Do this - Change "Click" to "Select" throughout the lines below and leave everything else unchanged. Omit the pictures from your output.

Record set -
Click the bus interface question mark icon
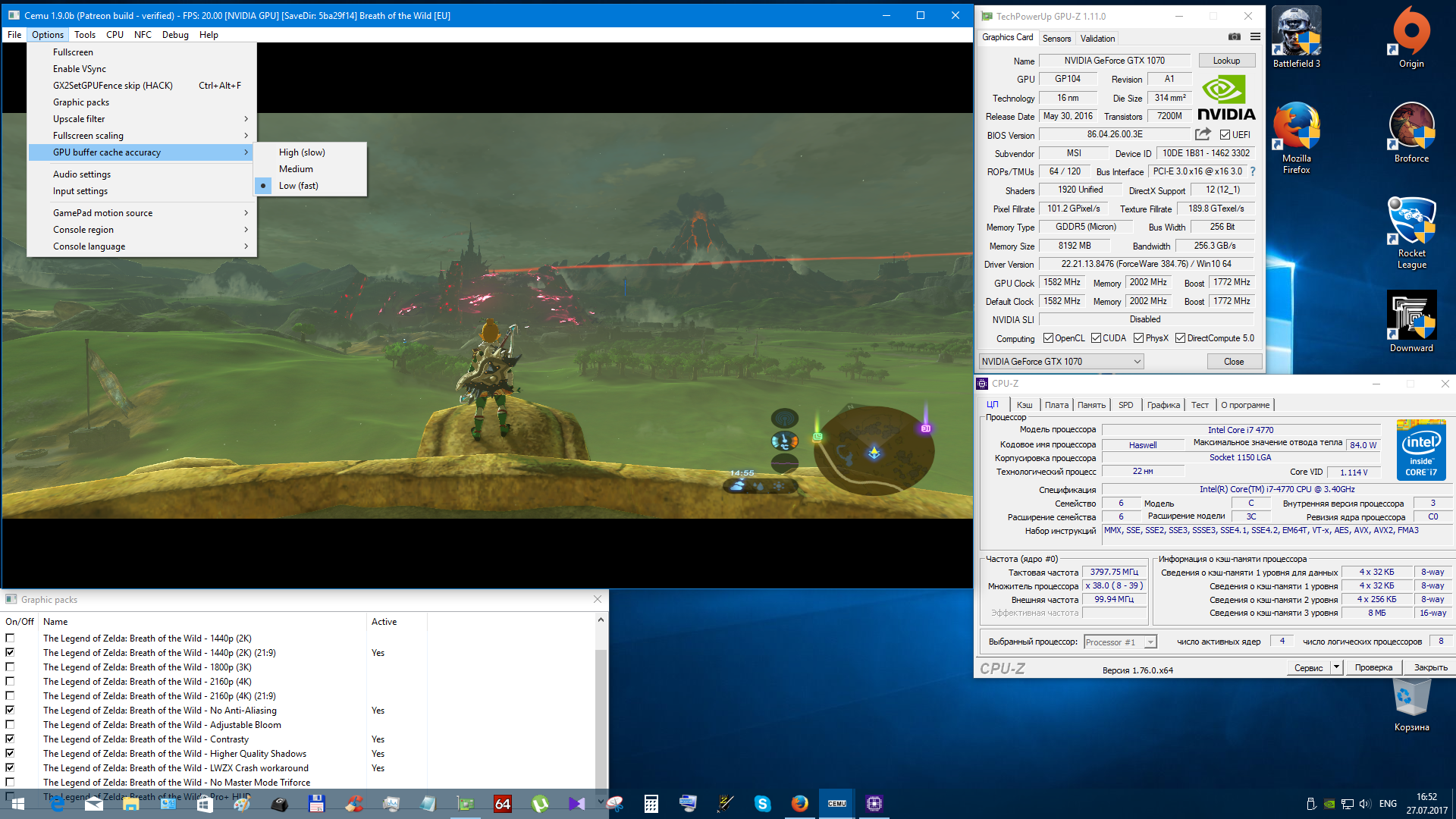Screen dimensions: 1456x819 [x=1253, y=171]
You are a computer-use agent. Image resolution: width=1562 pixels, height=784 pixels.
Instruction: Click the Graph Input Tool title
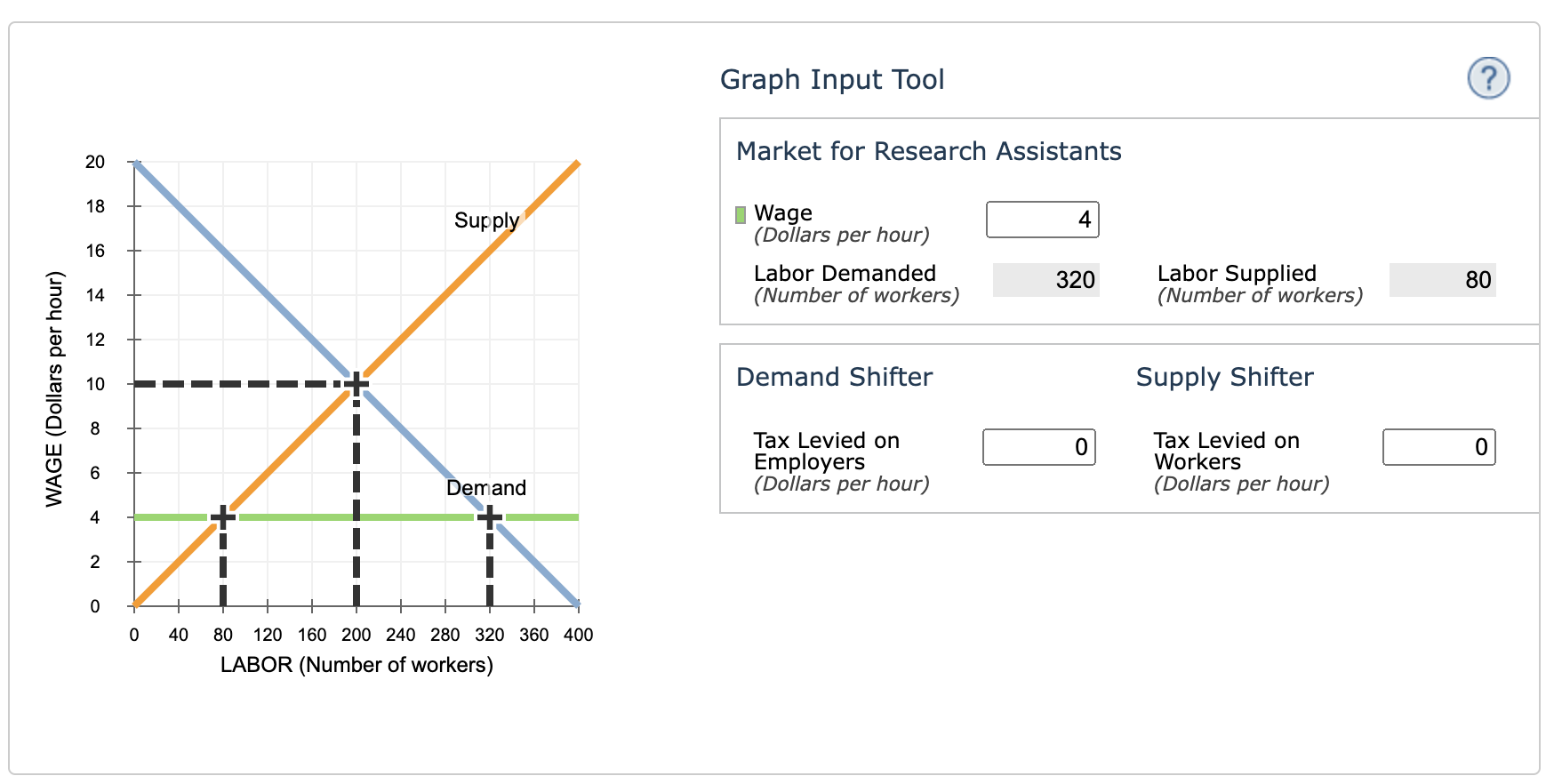[x=832, y=79]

Completed task -
Select the bus interface question mark icon
Screen dimensions: 1456x819 [x=1253, y=171]
You are a computer-use agent. Image resolution: width=1562 pixels, height=784 pixels.
Instruction: Select the Graph Input Tool title
[x=832, y=79]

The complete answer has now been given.